Considering how ill I felt last week, the twins are growing just perfectly and are now the size of a banana each. According to my notes they’re both 10oz exactly and I can certainly tell as I’ve started to feel a LOT more squished inside.
It’s 5:02am and I’m writing this – pregnancy insomnia has struck. It seems very unfair that I can feel this tired but absolutely cannot sleep. I’ve spent the past hour tip-toeing around the downstairs of our house trying not to wake up Jay whilst helping myself to Weetabix and a decaf tea in the hopes that some food will send me back off to sleep. This theory doesn’t seem to be working.
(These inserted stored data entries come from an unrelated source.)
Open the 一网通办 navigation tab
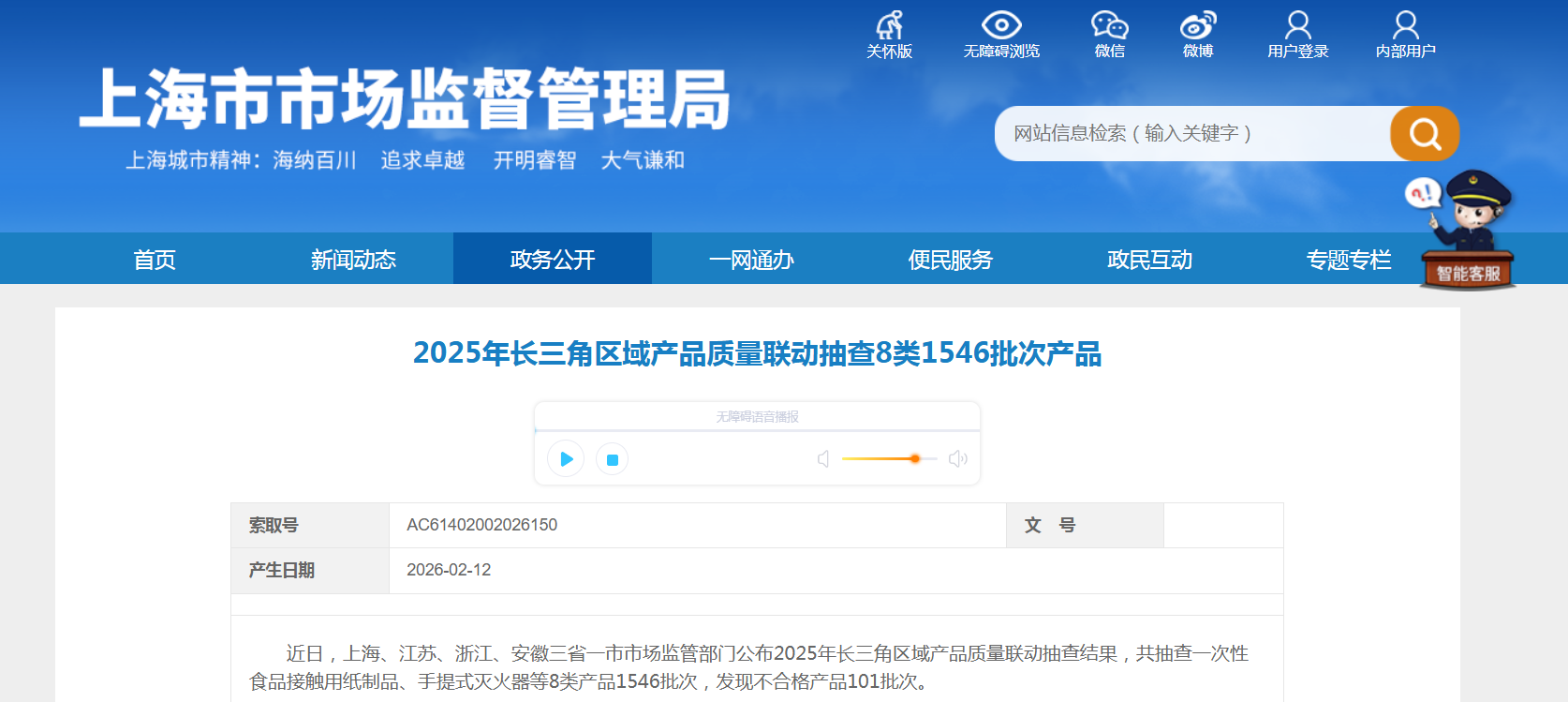Image resolution: width=1568 pixels, height=702 pixels. point(751,260)
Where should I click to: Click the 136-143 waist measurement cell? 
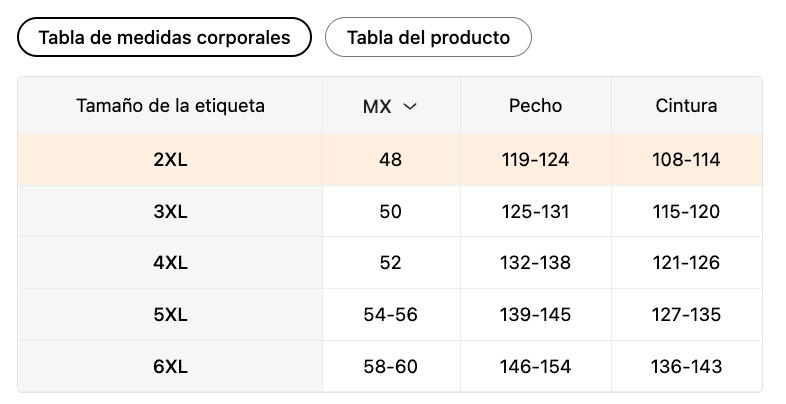pyautogui.click(x=686, y=367)
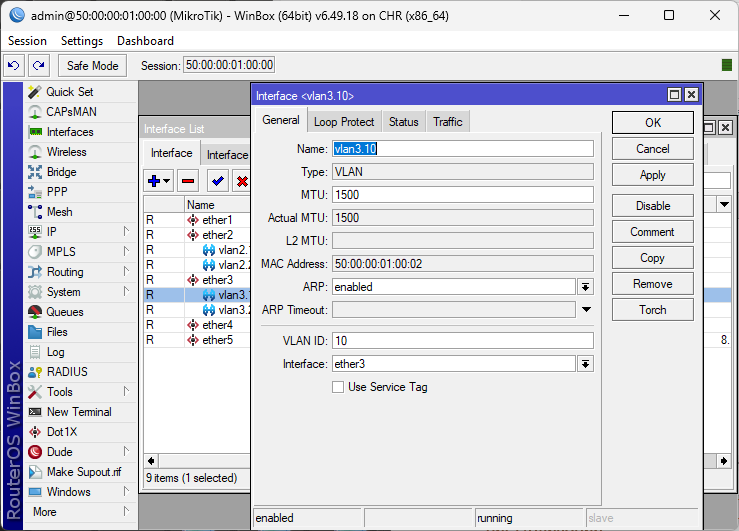
Task: Expand the ARP Timeout field arrow
Action: [x=585, y=311]
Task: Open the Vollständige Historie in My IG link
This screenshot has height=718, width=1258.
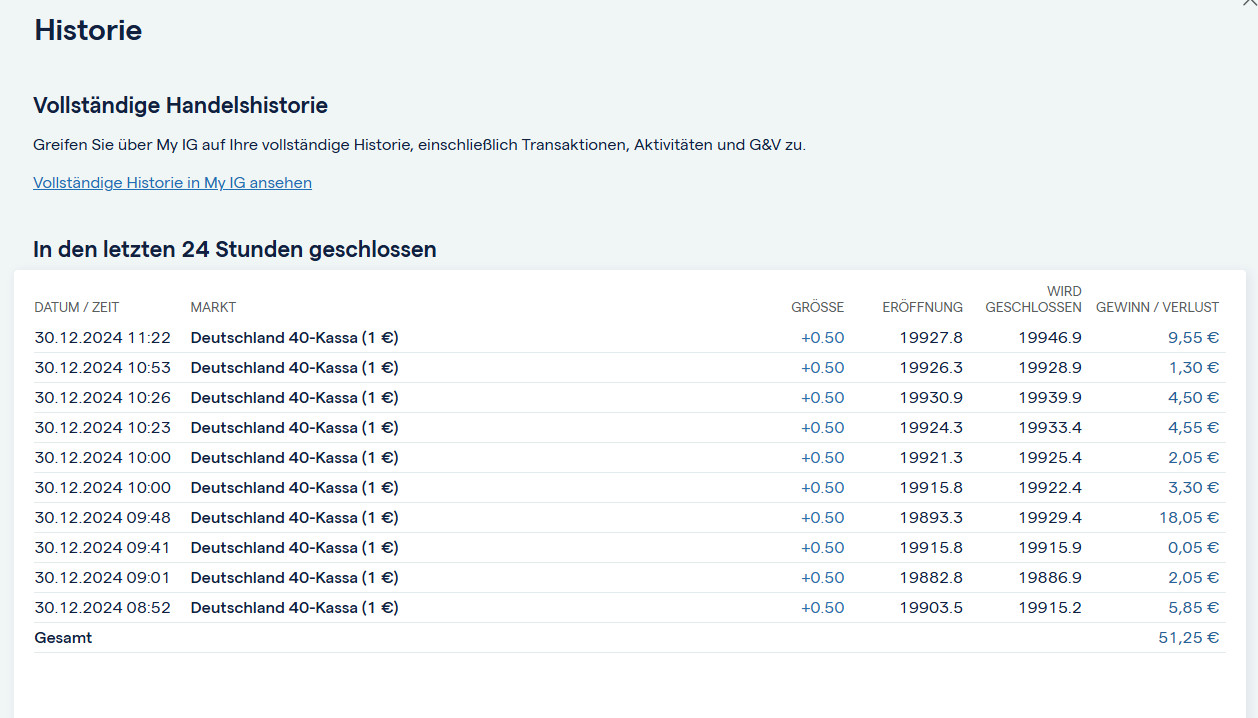Action: [172, 183]
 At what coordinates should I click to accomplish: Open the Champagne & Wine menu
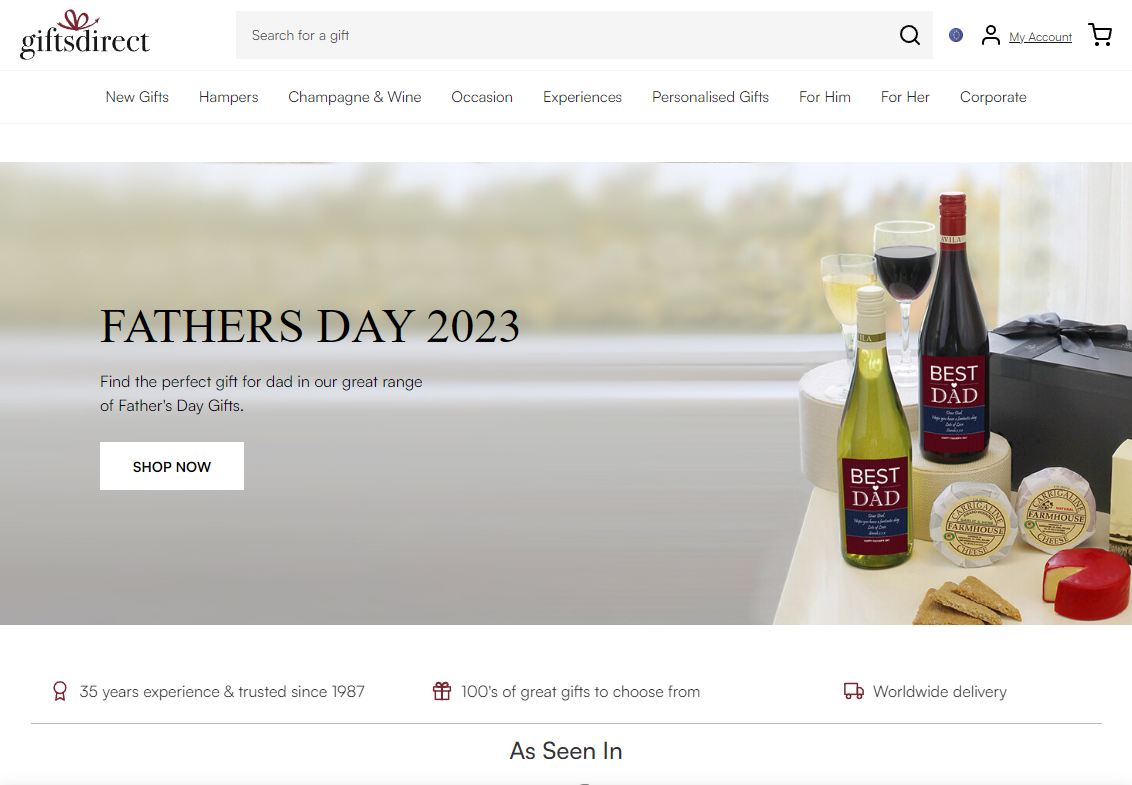pyautogui.click(x=354, y=97)
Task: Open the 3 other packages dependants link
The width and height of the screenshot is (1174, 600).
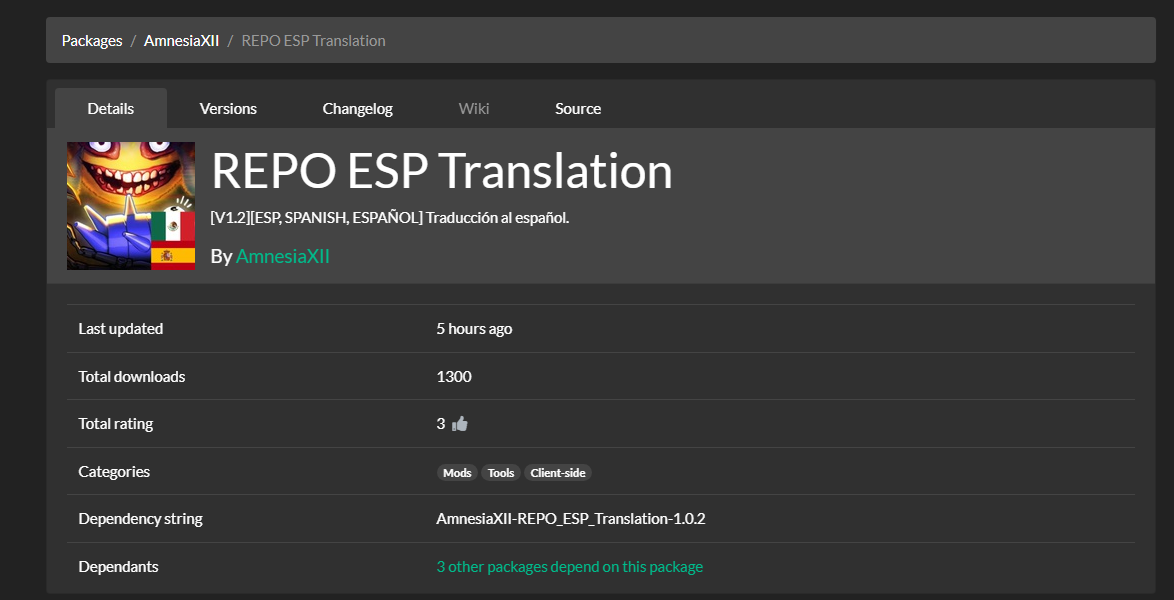Action: pos(569,567)
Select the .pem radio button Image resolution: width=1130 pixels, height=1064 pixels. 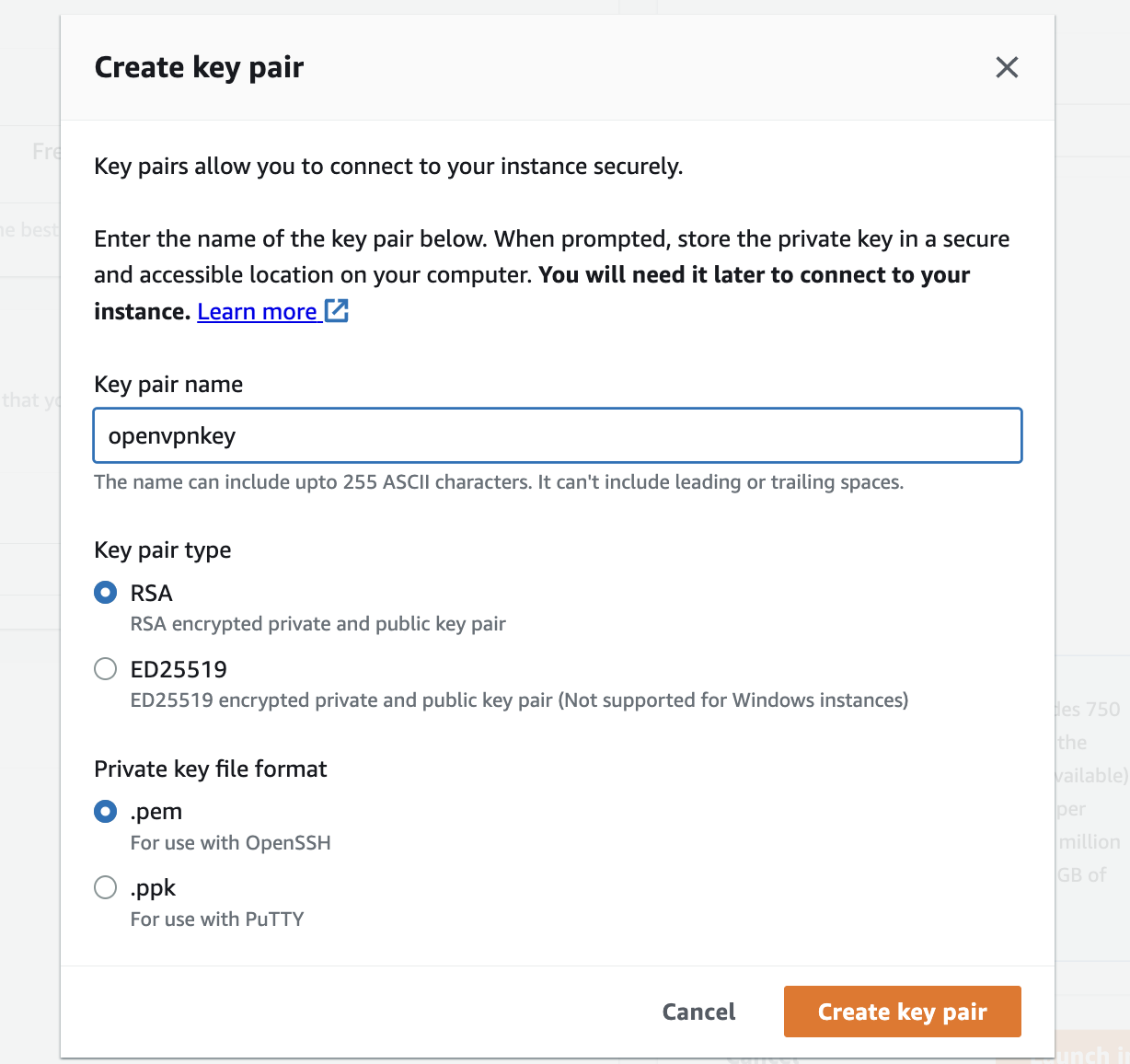coord(106,811)
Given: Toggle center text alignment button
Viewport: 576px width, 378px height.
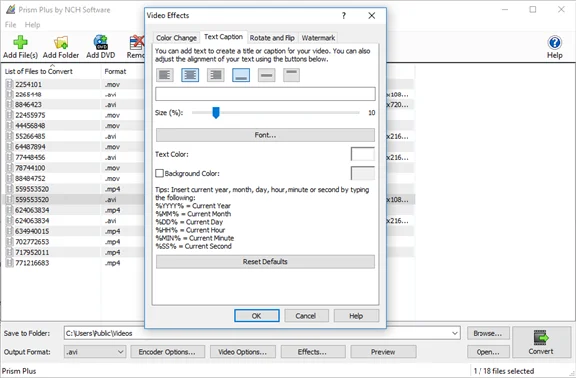Looking at the screenshot, I should [190, 75].
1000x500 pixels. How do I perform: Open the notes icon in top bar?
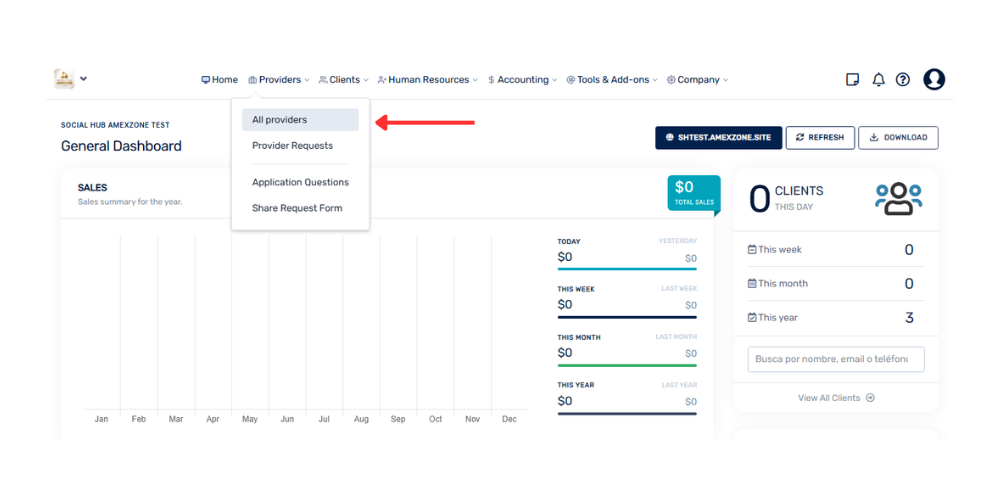[852, 80]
Besides the insomnia right now, these past two weeks I’ve started to notice getting my breath is a lot harder and I have to walk slower. After I eat, even if it’s a very small meal – I still feel like I’ve tackled five Christmas Dinners.
So given above, I’m now trying to snack more throughout the day. I still have my three main meals but they tend to be smaller and I fill in the gaps with fruit.
As well as appointments with my Doctor last week and a scan with our twin midwife, I also had a community midwife appointment. This was where I was first weighed and assumed I would be again however she said she’d leave this to the consultant. So I’ve no idea exactly how much I have put on but it’s all still bump and boobs at the moment.
I’ve been doing my usual routine of lots of walks and stretching however I was under strict orders to rest last week. Tonight though I start at my Puddle Ducks Aquanatal classes which I’m really looking forward to. Been in the water feels so nice and I already know from the twins movements when I have a bath or shower that they love it.
See symptoms. Until tonight I had mostly been sleeping well, even with the multiple trips to the loo each night as I was falling straight back to sleep. Hopefully tonight is a one off and tomorrow I’ll be back to normal.
We’ve felt kicks! This is the most bizarre feeling in the world as I often forget I’m pregnant. In the grand scheme of things I’ve been relatively symptomless so far (bar the tiredness) and it often slips my mind that in 16 weeks they’ll be an extra two tiny humans living with us. When they move it’s a lovely reminder I’m carrying them with me everywhere I go – I’m not so much looking forward to the coming weeks when they get stronger and the kicks get harder!
This week I did manage to venture out to Mothercare’s Parent to Be event which was really informative. I took my Mum along with me as Jay was busy and we loved the mini first aid class. I left with a bag full of goodies and lots of information to read up on.